Willy Hernangómez, con la camiseta de los Pelicans. / Karen Pulfer (Efe)

Temporada 2021-22

Año cero para la representación española en la NBA

Garuba y Aldama protagonizan el relevo generacional de un baloncesto que tocó el cielo con los Gasol

Óscar Bellot
ÓSCAR BELLOT Madrid

El baloncesto español tocó el cielo en la mejor liga del planeta de la mano de los Gasol. Pau se entronizó con los Lakers en 2009 y 2010, mientras que Marc hizo lo propio con los Raptors en 2019. Pero, salvo un inesperado giro de guion, el ilustre apellido desaparecerá de la competición dos décadas después. Retirado el mayor de los hermanos catalanes y con el mediano aún sin despejar su futuro, un mes después de que los Memphis Grizzlies le cortasen, el testigo pasa a una nueva generación encabezada por Usman Garuba y Santi Aldama.

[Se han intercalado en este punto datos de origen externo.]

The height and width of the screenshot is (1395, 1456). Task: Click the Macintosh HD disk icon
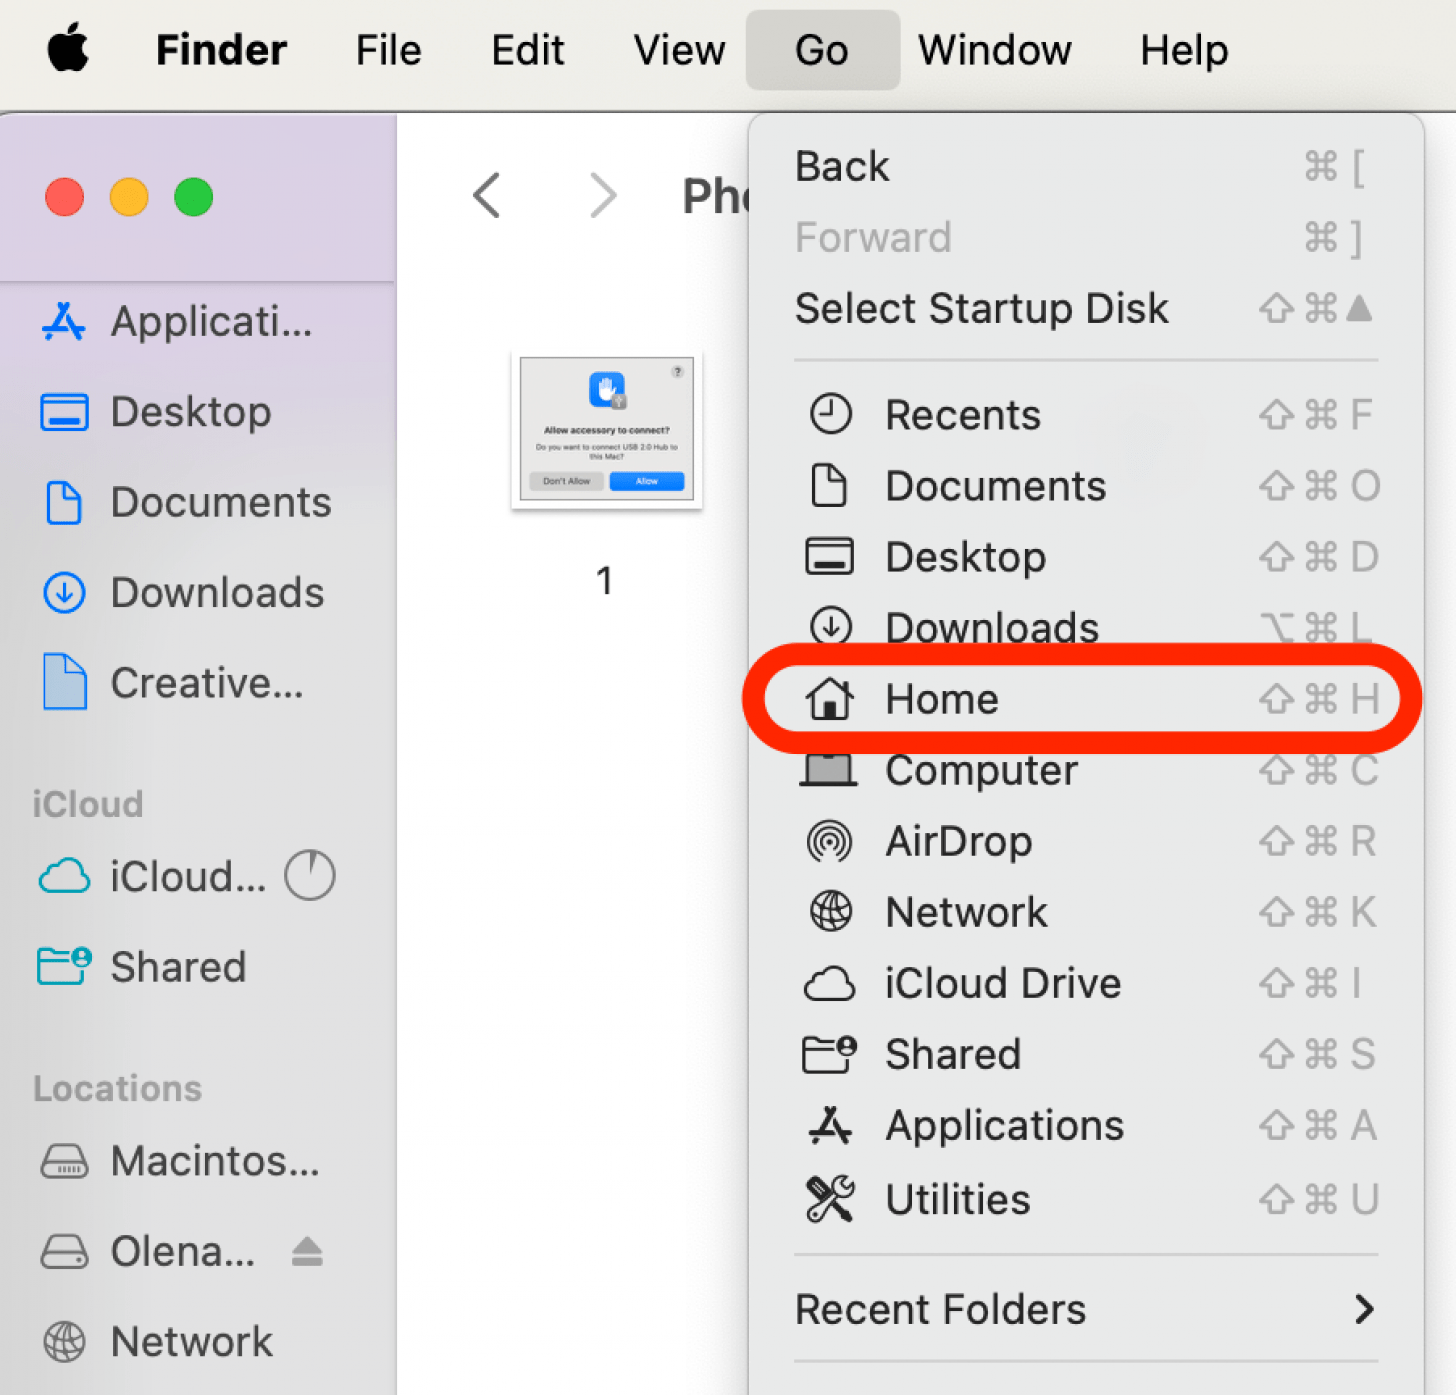tap(65, 1161)
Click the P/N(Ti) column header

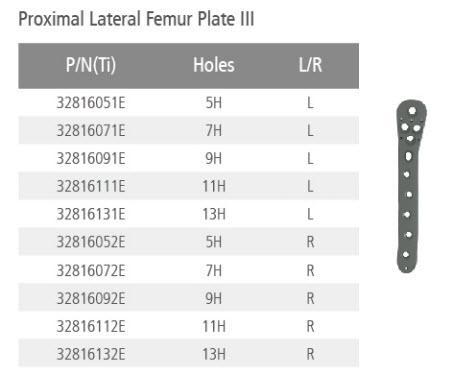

El canterano del Real Madrid y el alero canario se estrenarán esta temporada en la NBA, donde permanecen otros cuatro españoles: Ricky Rubio, Serge Ibaka y los hermanos Hernangómez. Para casi todos ellos será una suerte de año cero, ya que afrontan el nuevo curso envueltos en serias dudas sobre su rol y rendimiento.

Para los recién llegados siempre es duro abrirse camino en un escenario nuevo e intimidante. Garuba recala en un equipo en reconstrucción como son los Houston Rockets, que vieron en su capacidad defensiva y atlético despliegue dos elementos que pueden ayudar en el renacimiento de una franquicia que fracasó en un apuesta por el 'ultra small ball' y que ahora fía su futuro al progreso de los jóvenes.

Algo parecido sucede con los Grizzlies, que tras ver desfilar por sus filas a los Gasol y a Juan Carlos Navarro acogen ahora a Aldama, el primer español que llega a la NBA procedente del baloncesto universitario estadounidense. Las buenas actuaciones que ha completado el jugador formado en la Universidad de Loyola Maryland durante la pretemporada avalan sus opciones para ganarse minutos de calidad en la rotación de Taylor Jenkins.

Esa presencia en la pista, siempre que se lo permitan las lesiones, es algo que tiene garantizado Serge Ibaka. El hispano-congoleño optó por continuar en los Clippers en lugar de salir a la agencia libre y debería ser un recurso importante para una franquicia cuyas opciones dependen de que Kawhi Leonard salga de la enfermería cuanto antes. Por su parte, Ricky Rubio afrontará un año complicado en unos Cavaliers que confían en que su experiencia contribuya a la cocción de un puñado de promesas con mucho talento pero todavía inmaduras.

En cuanto a los Hernangómez, Willy elevó su jerarquía dentro de los New Orleans Pelicans gracias a su notable final en el curso pasado y ahora aspira a consolidarse en un equipo que sigue pendiente del físico de Zion Williamson. Juancho, en cambio, inicia una nueva andadura en los Boston Celtics. Tras perder terreno en su segundo año en los Timberwolves, que le impidieron disputar los Juegos de Tokio con España, busca hacer borrón y cuenta nueva con una de las franquicias más míticas de la NBA, aunque la competencia en su puesto será feroz.